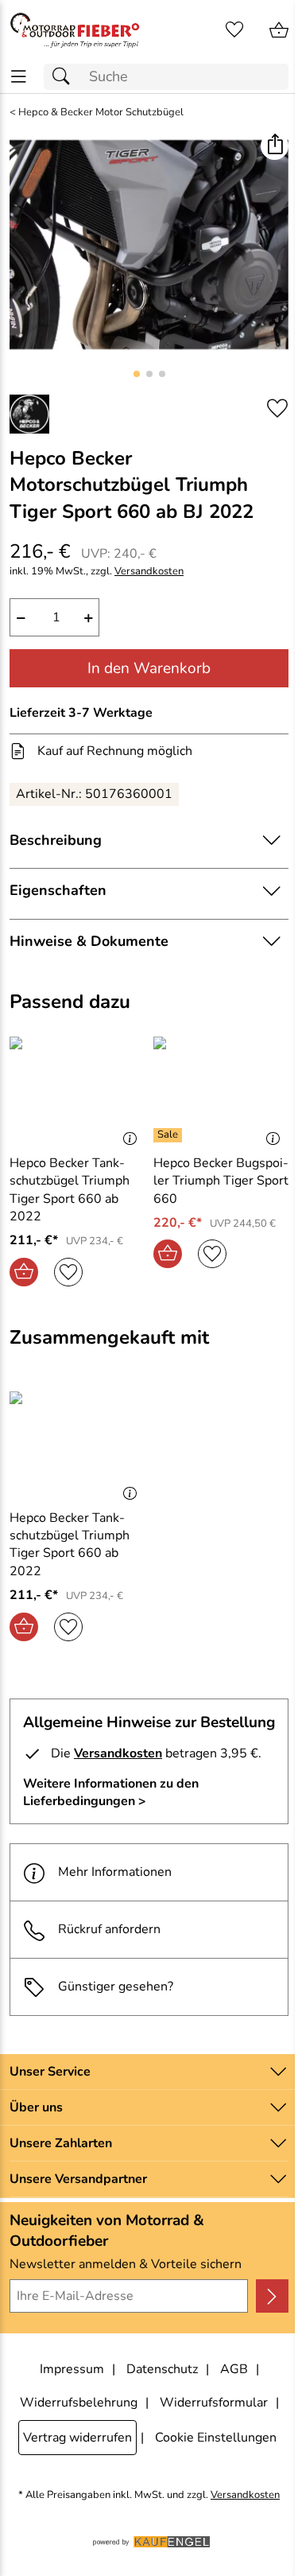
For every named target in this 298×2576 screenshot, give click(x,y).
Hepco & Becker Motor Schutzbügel (101, 112)
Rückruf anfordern (109, 1929)
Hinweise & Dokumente (89, 941)
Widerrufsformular (214, 2402)
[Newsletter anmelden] (272, 2296)
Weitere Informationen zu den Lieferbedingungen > (111, 1792)
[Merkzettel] (234, 30)
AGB (234, 2369)
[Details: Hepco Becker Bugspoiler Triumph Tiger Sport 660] (169, 1135)
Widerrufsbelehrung (78, 2402)
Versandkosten (149, 571)
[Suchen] (65, 77)
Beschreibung (56, 840)
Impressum (72, 2369)
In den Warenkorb (149, 668)
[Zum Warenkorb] (278, 30)
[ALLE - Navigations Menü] (18, 76)
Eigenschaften (58, 890)
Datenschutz (162, 2369)
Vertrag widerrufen (77, 2437)
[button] (274, 146)
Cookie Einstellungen (216, 2437)
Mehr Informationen (115, 1872)
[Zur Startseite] (75, 30)
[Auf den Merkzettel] (277, 408)
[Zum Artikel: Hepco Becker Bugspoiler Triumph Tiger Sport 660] (221, 1087)
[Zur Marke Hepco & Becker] (29, 414)
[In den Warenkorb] (24, 1272)
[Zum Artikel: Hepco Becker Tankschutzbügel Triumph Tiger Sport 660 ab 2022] (77, 1087)
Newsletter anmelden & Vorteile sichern (126, 2264)
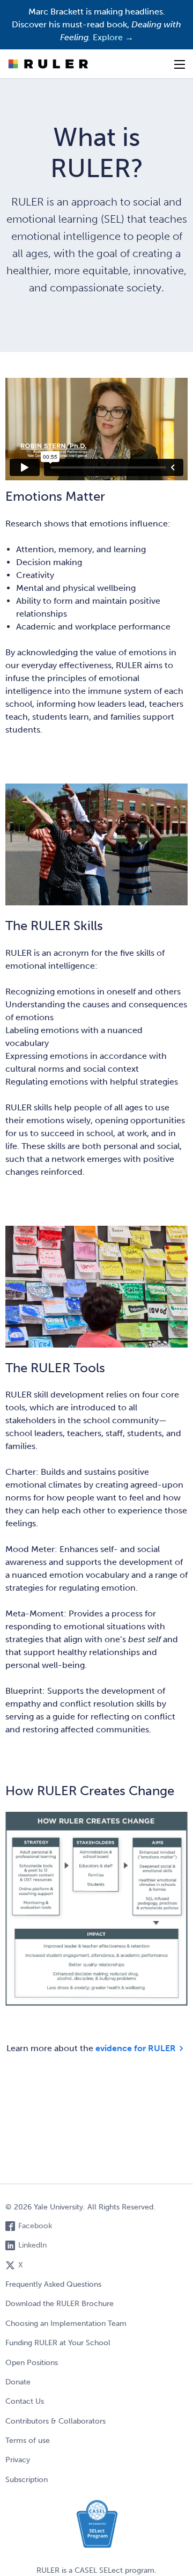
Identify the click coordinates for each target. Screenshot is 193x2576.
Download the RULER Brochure (59, 2303)
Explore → (113, 37)
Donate (18, 2382)
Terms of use (27, 2440)
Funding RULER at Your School (57, 2342)
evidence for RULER (135, 2047)
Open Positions (31, 2362)
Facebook (35, 2225)
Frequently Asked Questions (53, 2284)
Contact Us (24, 2401)
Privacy (17, 2459)
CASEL (86, 2570)
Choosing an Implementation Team (66, 2323)
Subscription (26, 2479)
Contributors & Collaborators (55, 2421)
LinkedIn (32, 2245)
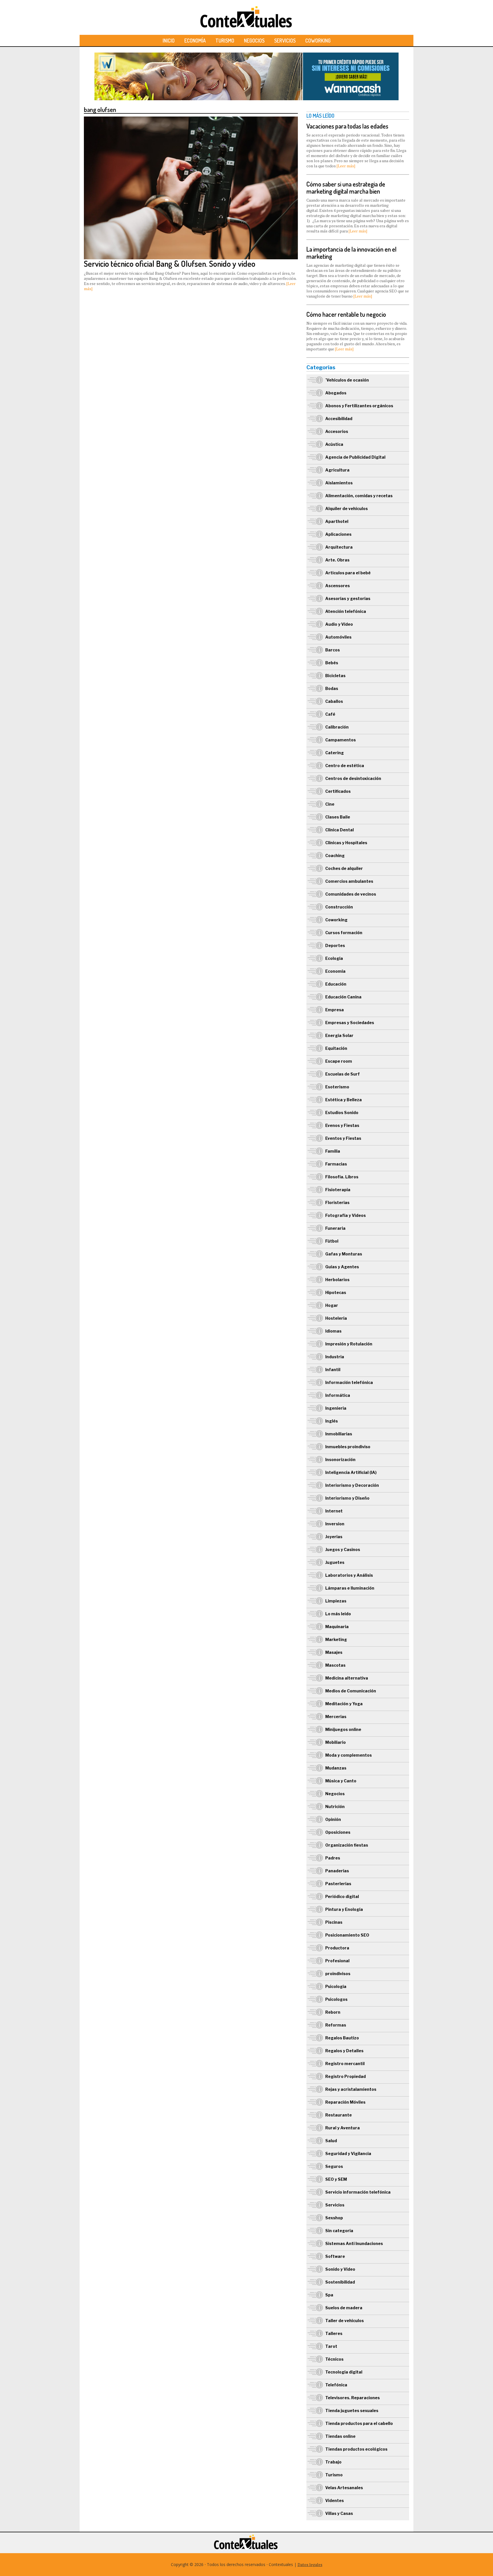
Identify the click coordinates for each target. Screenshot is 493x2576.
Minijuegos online (343, 1729)
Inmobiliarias (338, 1433)
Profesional (337, 1960)
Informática (337, 1395)
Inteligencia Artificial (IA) (351, 1472)
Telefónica (336, 2384)
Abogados (335, 392)
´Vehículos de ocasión (347, 380)
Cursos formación (343, 932)
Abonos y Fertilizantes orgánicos (359, 405)
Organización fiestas (346, 1845)
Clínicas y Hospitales (346, 842)
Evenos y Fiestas (342, 1125)
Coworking (318, 40)
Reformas (335, 2025)
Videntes (334, 2500)
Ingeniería (335, 1408)
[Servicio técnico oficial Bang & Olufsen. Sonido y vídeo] (191, 119)
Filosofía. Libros (341, 1176)
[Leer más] (346, 165)
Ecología (334, 958)
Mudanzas (335, 1768)
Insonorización (340, 1459)
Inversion (334, 1523)
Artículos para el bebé (348, 572)
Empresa (334, 1009)
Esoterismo (337, 1086)
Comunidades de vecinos (350, 894)
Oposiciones (337, 1832)
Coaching (335, 855)
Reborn (332, 2012)
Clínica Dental (339, 829)
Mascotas (335, 1665)
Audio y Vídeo (339, 624)
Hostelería (336, 1318)
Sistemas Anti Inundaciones (354, 2243)
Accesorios (336, 431)
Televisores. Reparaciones (352, 2397)
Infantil (332, 1369)
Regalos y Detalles (344, 2050)
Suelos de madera (343, 2307)
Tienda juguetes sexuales (351, 2410)
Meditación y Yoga (344, 1703)
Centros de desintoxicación (353, 778)
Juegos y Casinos (342, 1549)
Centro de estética (344, 765)
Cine (329, 804)
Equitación (336, 1048)
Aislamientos (339, 482)
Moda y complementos (348, 1755)
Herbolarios (337, 1279)
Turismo (224, 40)
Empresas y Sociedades (349, 1022)
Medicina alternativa (346, 1678)
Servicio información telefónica (358, 2192)
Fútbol (331, 1241)
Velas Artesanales (344, 2487)
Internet (334, 1510)
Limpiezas (335, 1600)
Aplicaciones (338, 534)
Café (330, 714)
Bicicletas (335, 675)
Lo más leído (338, 1613)
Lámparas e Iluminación (349, 1588)
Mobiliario (335, 1742)
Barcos (332, 649)
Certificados (338, 791)
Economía (195, 40)
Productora (337, 1947)
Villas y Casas (339, 2513)
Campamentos (340, 739)
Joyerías (333, 1536)
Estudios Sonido (341, 1112)
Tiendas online (340, 2436)
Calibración (337, 727)
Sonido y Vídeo (340, 2269)
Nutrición (335, 1806)
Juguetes (334, 1562)
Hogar (331, 1305)
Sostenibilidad (340, 2282)
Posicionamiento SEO (347, 1935)
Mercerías (335, 1716)
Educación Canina (343, 996)
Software (335, 2256)
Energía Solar (339, 1035)
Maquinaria (337, 1626)
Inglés (331, 1421)
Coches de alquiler (344, 868)
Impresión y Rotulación (348, 1343)
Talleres (333, 2333)
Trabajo (333, 2461)
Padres (332, 1857)
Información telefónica (349, 1382)
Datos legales (310, 2564)
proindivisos (337, 1973)
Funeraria (335, 1228)
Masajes (333, 1652)
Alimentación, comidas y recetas (359, 495)
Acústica (334, 444)
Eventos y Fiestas (343, 1138)
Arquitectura (339, 547)
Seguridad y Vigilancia (348, 2153)
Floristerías (337, 1202)
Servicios (285, 40)
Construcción (339, 906)
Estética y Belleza (343, 1099)
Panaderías (337, 1870)
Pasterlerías (338, 1883)
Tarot (331, 2346)
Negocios (254, 40)
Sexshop (334, 2217)
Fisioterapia (337, 1189)
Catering (334, 752)
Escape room (338, 1061)
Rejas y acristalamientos (350, 2089)
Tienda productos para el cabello (359, 2423)
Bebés (331, 662)
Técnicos (334, 2359)
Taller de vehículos (344, 2320)
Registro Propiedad (345, 2076)
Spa (329, 2294)
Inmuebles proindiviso (347, 1446)
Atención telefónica (345, 611)
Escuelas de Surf (342, 1074)
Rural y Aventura (342, 2127)
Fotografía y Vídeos (345, 1215)
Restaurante (338, 2114)
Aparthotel (336, 521)
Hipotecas (335, 1292)
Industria (334, 1356)
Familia (332, 1151)
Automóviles (338, 637)
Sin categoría (339, 2230)
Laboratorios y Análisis (349, 1575)
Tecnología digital (343, 2372)
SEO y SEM (336, 2179)
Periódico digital (342, 1896)
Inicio (169, 40)
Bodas (331, 688)
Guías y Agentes (342, 1266)
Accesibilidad (338, 418)
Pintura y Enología (344, 1909)
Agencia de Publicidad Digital (355, 457)
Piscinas (333, 1922)
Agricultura (337, 470)
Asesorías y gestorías (347, 598)
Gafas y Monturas (343, 1253)
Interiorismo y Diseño (347, 1498)
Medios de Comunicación (350, 1690)
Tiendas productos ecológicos (356, 2449)
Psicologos (336, 1999)
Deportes (335, 945)
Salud (331, 2140)
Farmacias (336, 1163)
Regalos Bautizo (342, 2037)
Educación (335, 984)
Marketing (336, 1639)
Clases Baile (337, 816)
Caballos (334, 701)
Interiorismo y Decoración (352, 1485)
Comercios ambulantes (349, 881)
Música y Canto (340, 1780)
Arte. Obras (337, 559)
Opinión (333, 1819)
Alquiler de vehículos (346, 508)
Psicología (335, 1986)
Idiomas (333, 1331)
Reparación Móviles (345, 2102)
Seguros (334, 2166)
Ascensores (337, 585)
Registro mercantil (345, 2063)
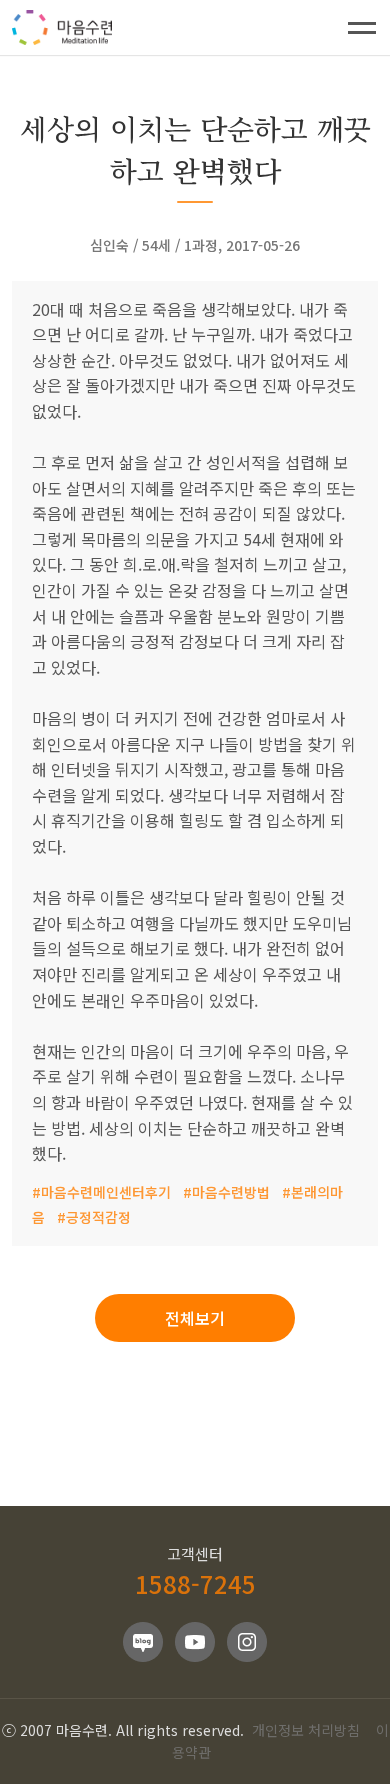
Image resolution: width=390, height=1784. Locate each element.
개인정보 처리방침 (306, 1730)
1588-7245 (195, 1583)
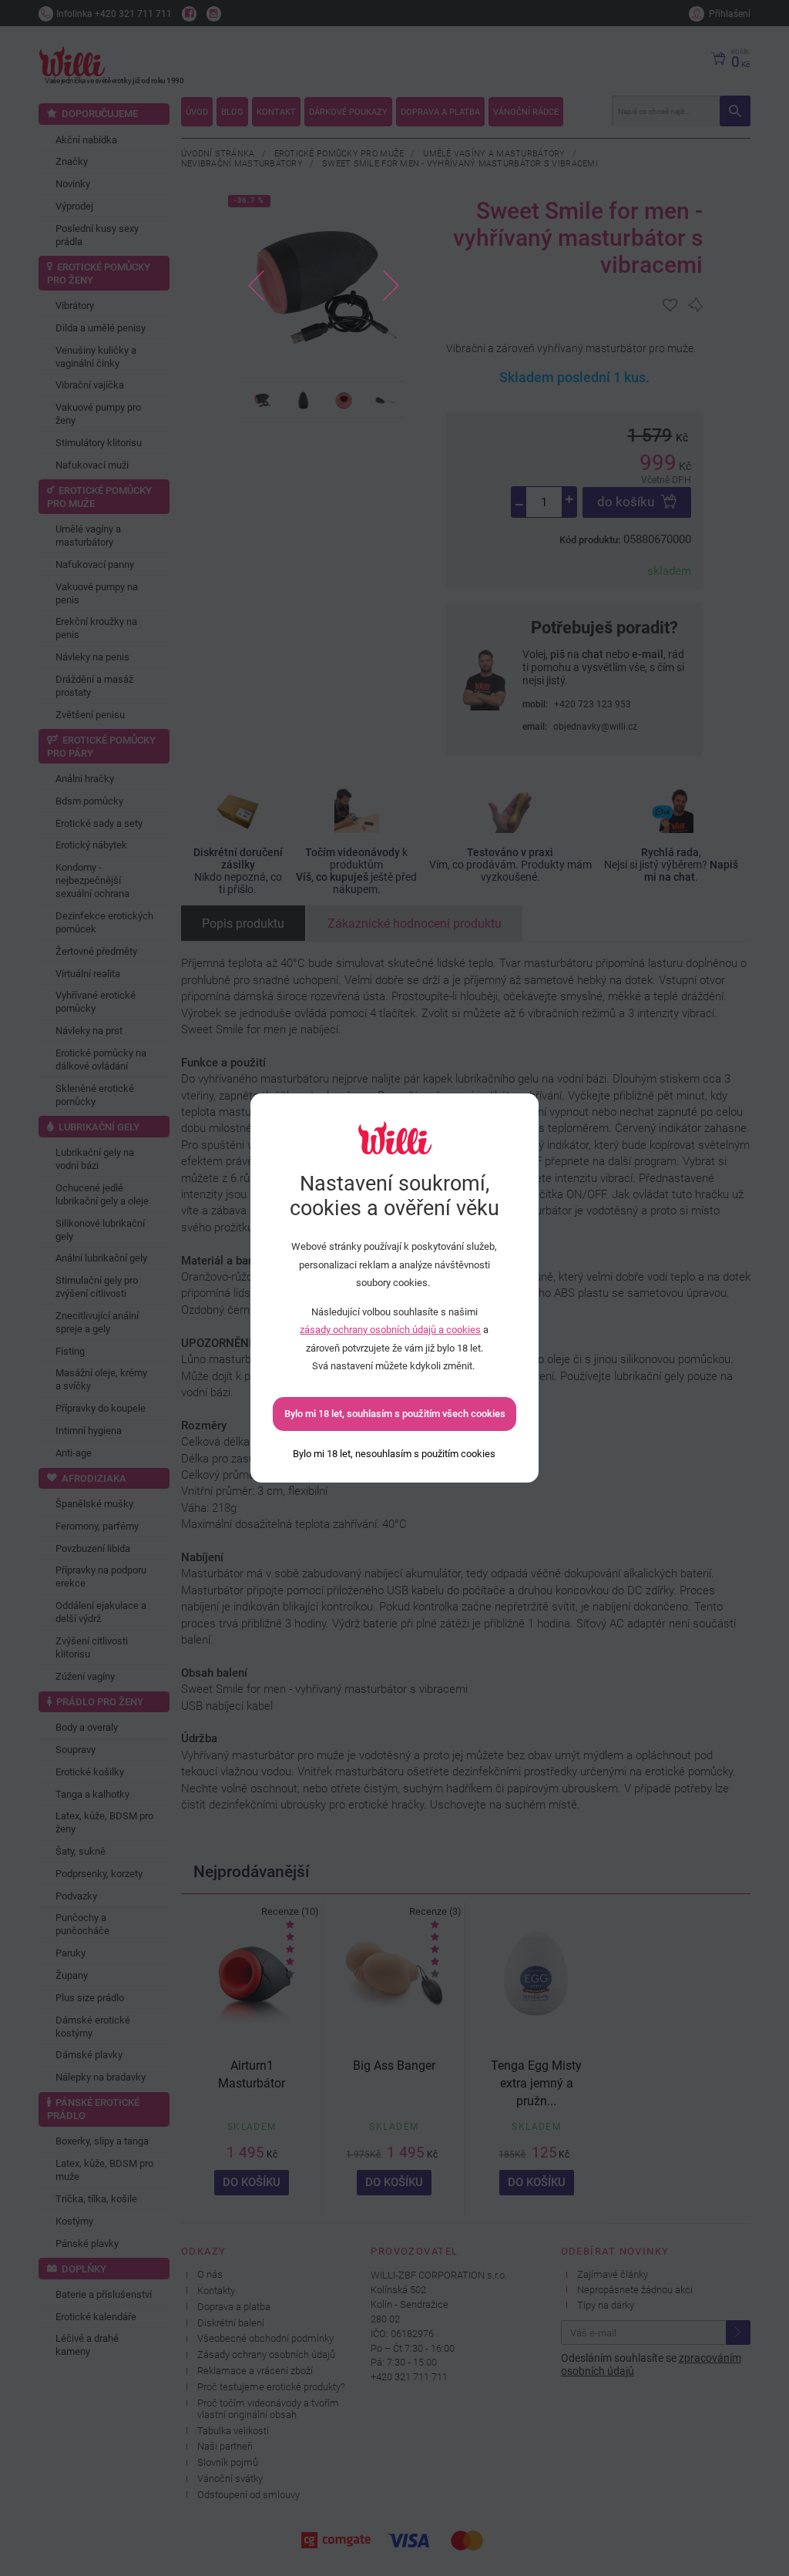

What is being asked: A word-for-word copy of the lines from the start of the listing through the line containing "[In den Warenkorb] (24, 1272)" is the answer. Pictures stay out of it.

Completed task:
For every named target in this 298×2576 screenshot, give click(x,y).
Hepco & Becker Motor Schutzbügel (101, 112)
Rückruf anfordern (109, 1929)
Hinweise & Dokumente (89, 941)
Widerrufsformular (214, 2402)
[Newsletter anmelden] (272, 2296)
Weitere Informationen zu den Lieferbedingungen > (111, 1792)
[Merkzettel] (234, 30)
AGB (234, 2369)
[Details: Hepco Becker Bugspoiler Triumph Tiger Sport 660] (169, 1135)
Widerrufsbelehrung (78, 2402)
Versandkosten (149, 571)
[Suchen] (65, 77)
Beschreibung (56, 840)
Impressum (72, 2369)
In den Warenkorb (149, 668)
[Zum Warenkorb] (278, 30)
[ALLE - Navigations Menü] (18, 76)
Eigenschaften (58, 890)
Datenschutz (162, 2369)
Vertrag widerrufen (77, 2437)
[button] (274, 146)
Cookie Einstellungen (216, 2437)
Mehr Informationen (115, 1872)
[Zur Startseite] (75, 30)
[Auf den Merkzettel] (277, 408)
[Zum Artikel: Hepco Becker Bugspoiler Triumph Tiger Sport 660] (221, 1087)
[Zur Marke Hepco & Becker] (29, 414)
[In den Warenkorb] (24, 1272)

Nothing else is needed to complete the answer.